Our study results suggest that surgical closure of ASDs provides good improvement in symptoms, with 19 (59%) improving from NYHA class III-IV to class I-II. The majority of survivors showed improvement of NYHA functional class. The Ghosh et al. study [13] showed very similar results (54%). Symptomatic relief and better than predicted survival compared to medical therapy have also been described in patients who undergo surgery at 60 years of age or older [14].

Atrial tachyarrhythmias – atrial fibrillation and atrial flutter – occur in approximately 20% of adult patients with ASD and are often the presenting symptom [9, 12, 15, 16]. The incidence of atrial fibrillation/flutter in our study was quite high (in 21 [66%] of all patients). In the Sutton et al. study of ASD patients aged ≥ 60 years, arrhythmia prevalence was slightly lower – 52% [14]. This could be explained by the fact that patients with surgical treatable comorbidities were directed for surgical treatment, while for other patients transcatheter closure was recommended.

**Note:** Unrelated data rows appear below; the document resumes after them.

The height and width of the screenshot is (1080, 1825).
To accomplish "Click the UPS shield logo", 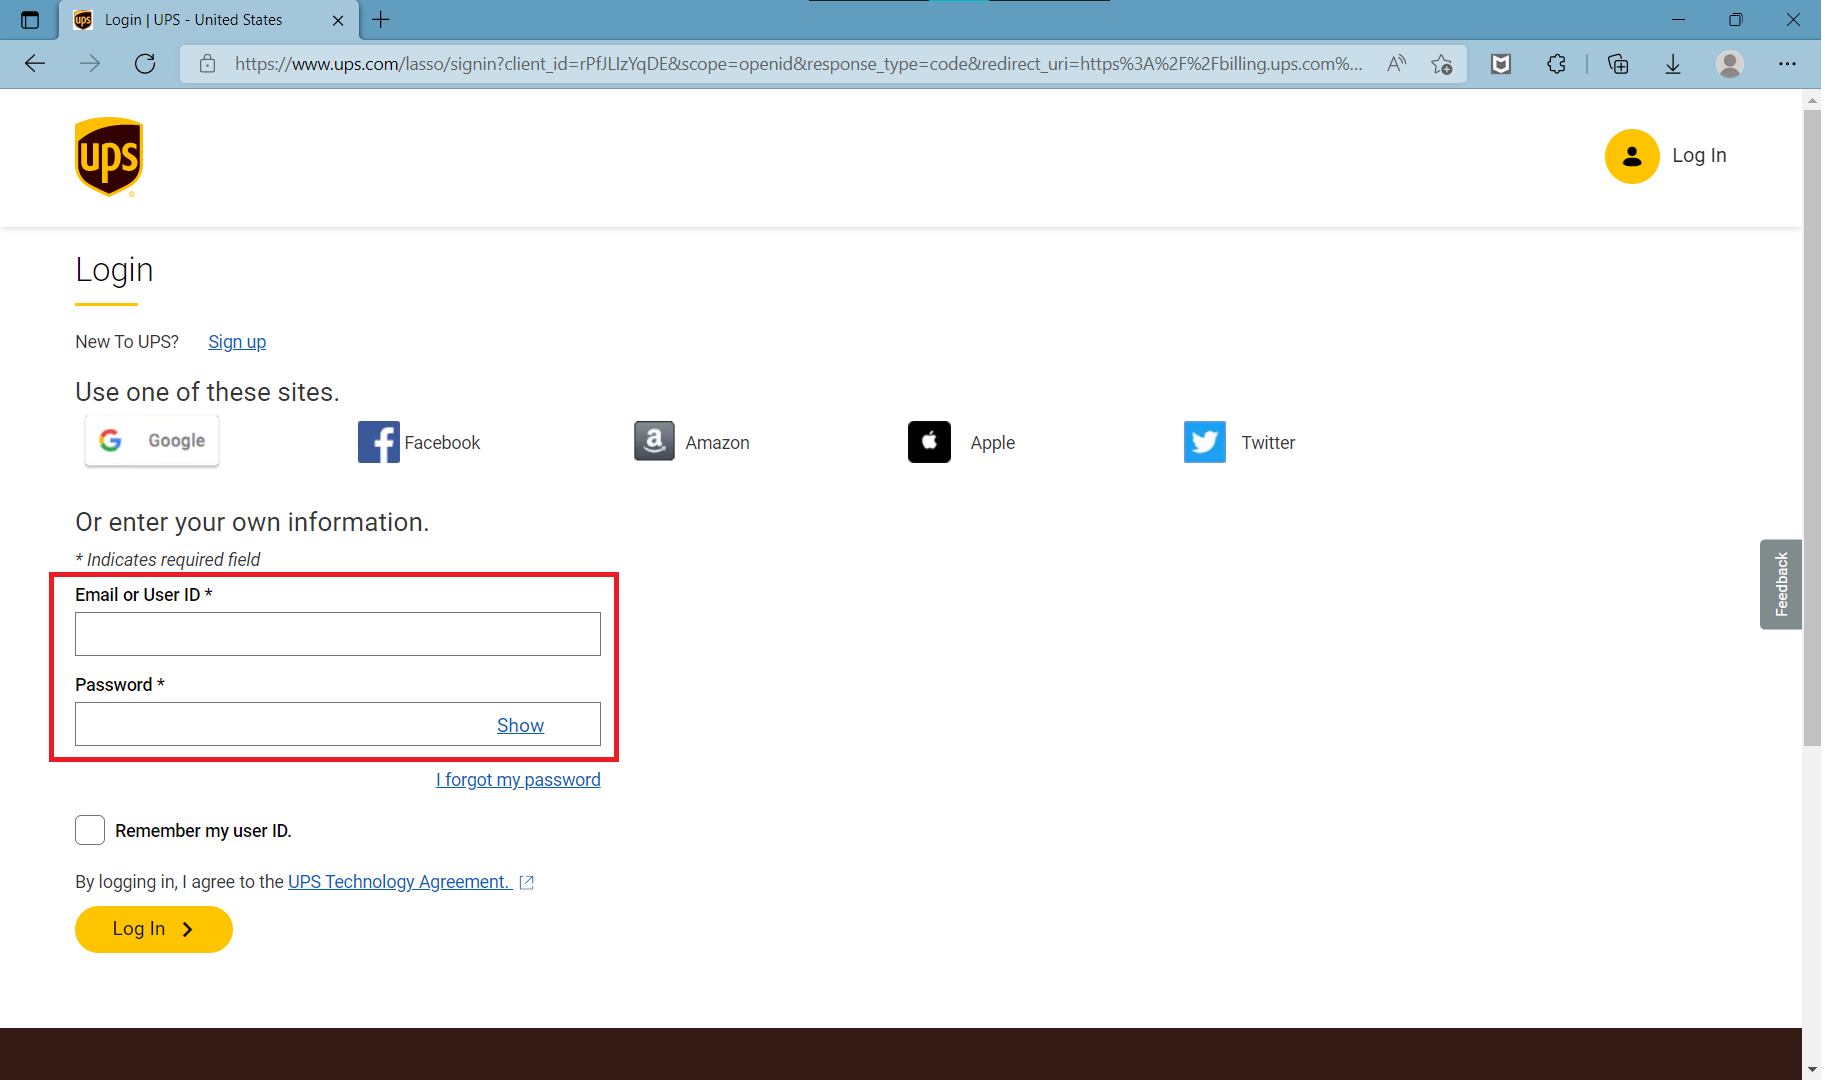I will [x=109, y=157].
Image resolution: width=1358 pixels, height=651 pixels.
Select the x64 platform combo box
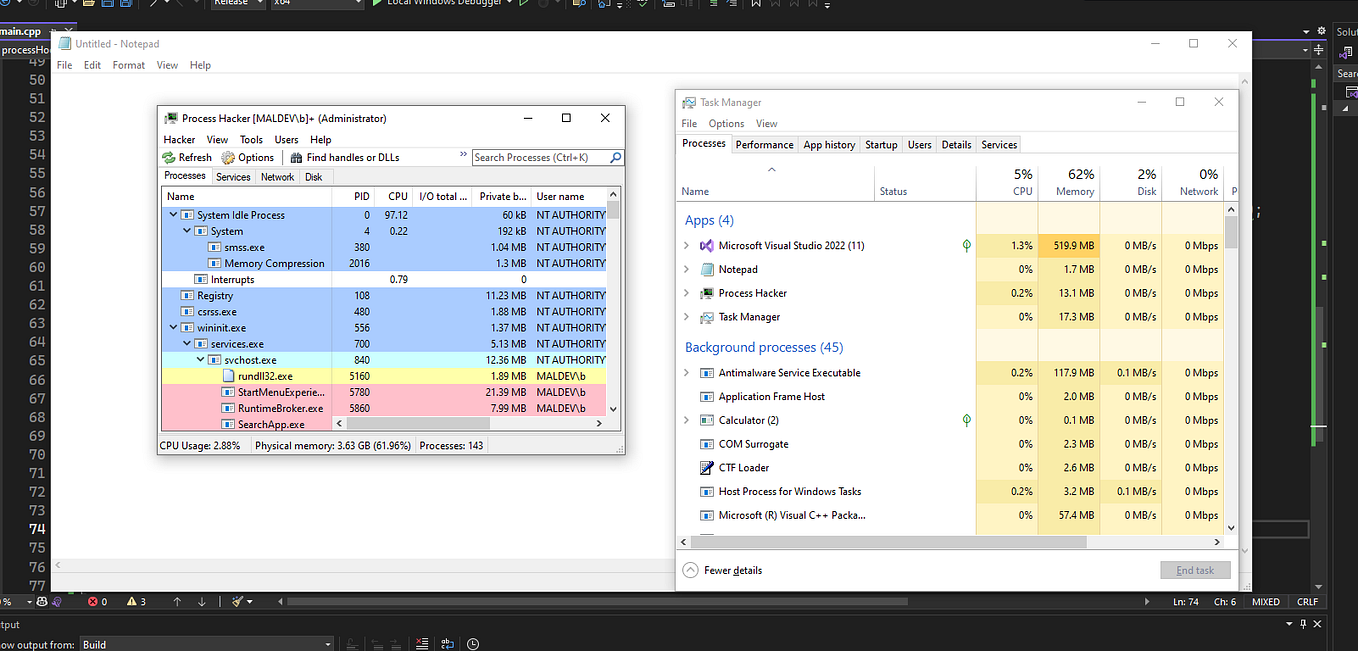[x=316, y=3]
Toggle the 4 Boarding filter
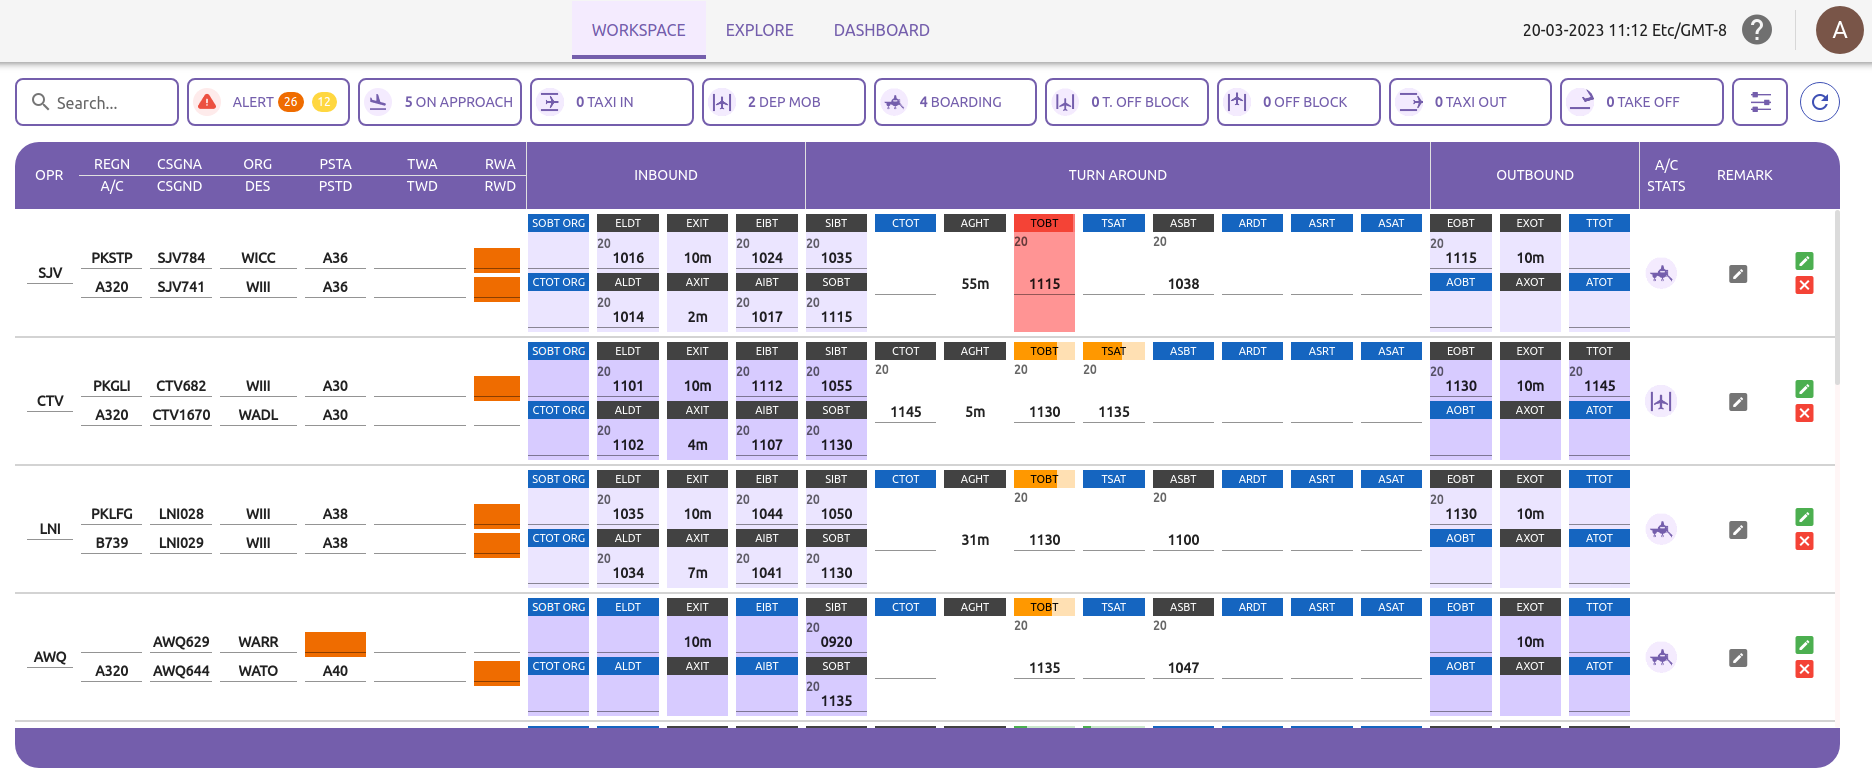The width and height of the screenshot is (1872, 772). (x=955, y=102)
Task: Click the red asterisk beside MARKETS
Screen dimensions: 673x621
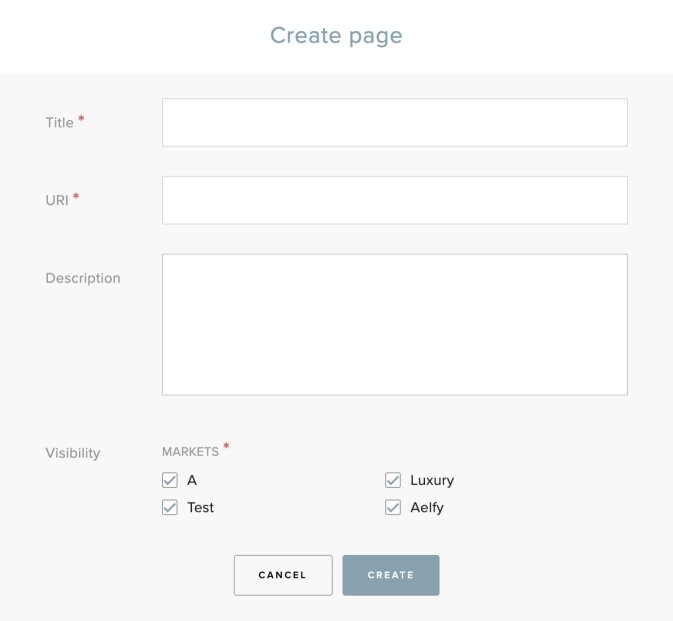Action: (226, 447)
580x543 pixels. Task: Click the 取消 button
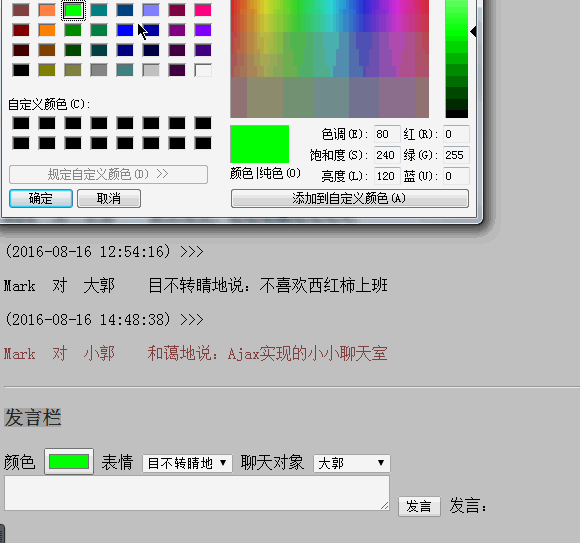pyautogui.click(x=109, y=199)
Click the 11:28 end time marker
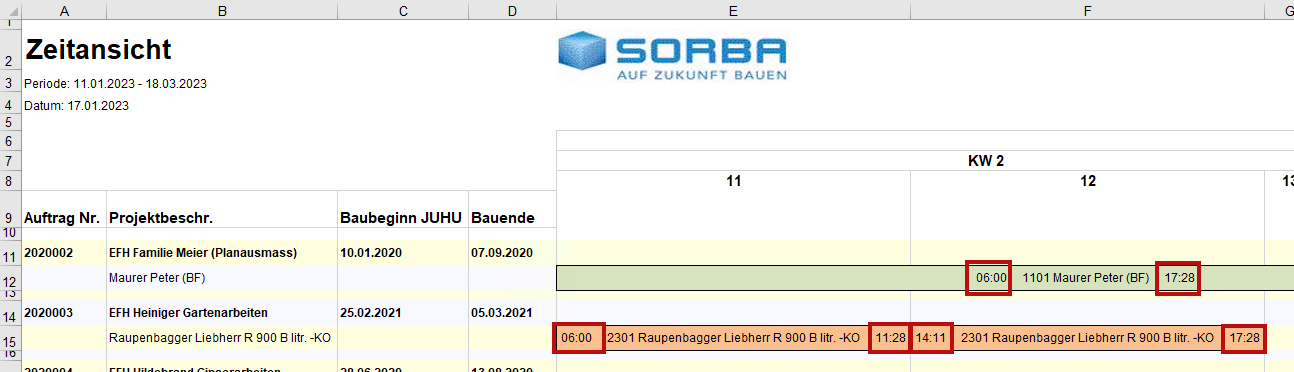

This rhythm disorder was decreased after closure of the defect but it was also more observable in the elderly group (group II): before closure atrial fibrillation in group II – 11 (79%), after closure – 9 (64%). Older age itself is a risk factor for AF. The reasons why the older patients had a greater reduction in arrhythmias are not clear and require more long-term investigations. The treatment results for severe patients are more observable. As we mentioned, new onset of these arrhythmias after surgery in our study occurred in 12.5% (n = 4) of patients. Very similar results were noted in the review of 115 patients with sinus venosus defects cited above: atrial fibrillation occurred in 14% and was most common with older age of repair [17]. Furthermore, high risk arrhythmia patients undergoing late ASD closure should be considered for a concomitant arrhythmia-targeting intervention [1]. This procedure could reduce the long-term incidence of AF in selected patients [16, 18, 19]. Despite this, Kobayashi et al. demonstrated that a surgical right atrial Maze procedure alone is usually ineffective in restoring and maintaining sinus rhythm after ASD closure [20]. Shim et al. [21] reported that the Maze procedure is safe and effective in patients who have ASD and AF for restoring sinus rhythm. In this study, freedom from AF recurrence at 3 months and 5 years after surgery was 97.4 ± 2.6 and 68.2 ± 12.4, respectively [21].

In our study, the Maze procedure was performed in 16% of all patients at the time of ASD closure, but in some cases with AF only rate control was applied. Murphy et al. remarked that patients who have an ASD correction after age 40 years were at increased risk of postoperative cardiovascular complications [22]. In our study, nearly a third of patients had early major postoperative complications, but all of them except one survived. As expected, we observed that the complication rate increases with age.

Although less invasive transcatheter closure is the first choice method to close ASD, but it could not be applied in all cases, e.g. due to anatomical reasons or surgery required for concomitant cardiac pathology.

Therefore, correction of ASDs in advanced age remains controversial and is often considered nonbeneficial in older patients, but in this study we demonstrated that ASD surgical closure is technically conceivable with a high success rate and also can be performed in the older population, if less invasive transcatheter closure is not feasible. It is necessary to assess the pre-operative state carefully and to evaluate the risk-benefit ratio, because underlying disease can increase operative risk.

Limitations of the study

It was a nonrandomized, single-center cohort study, on a relatively small group of patients undergoing surgical ASD closure. More detailed investigations on larger cohorts of patients may provide additional valuable information.

Conclusions

Surgical correction of clinically significant ASD is effective even in older patients with comorbidities. Despite this, operational risk in this age group of patients is extremely high. Close postoperative follow-up, early detection and treatment of atrial arrhythmias are highly advised.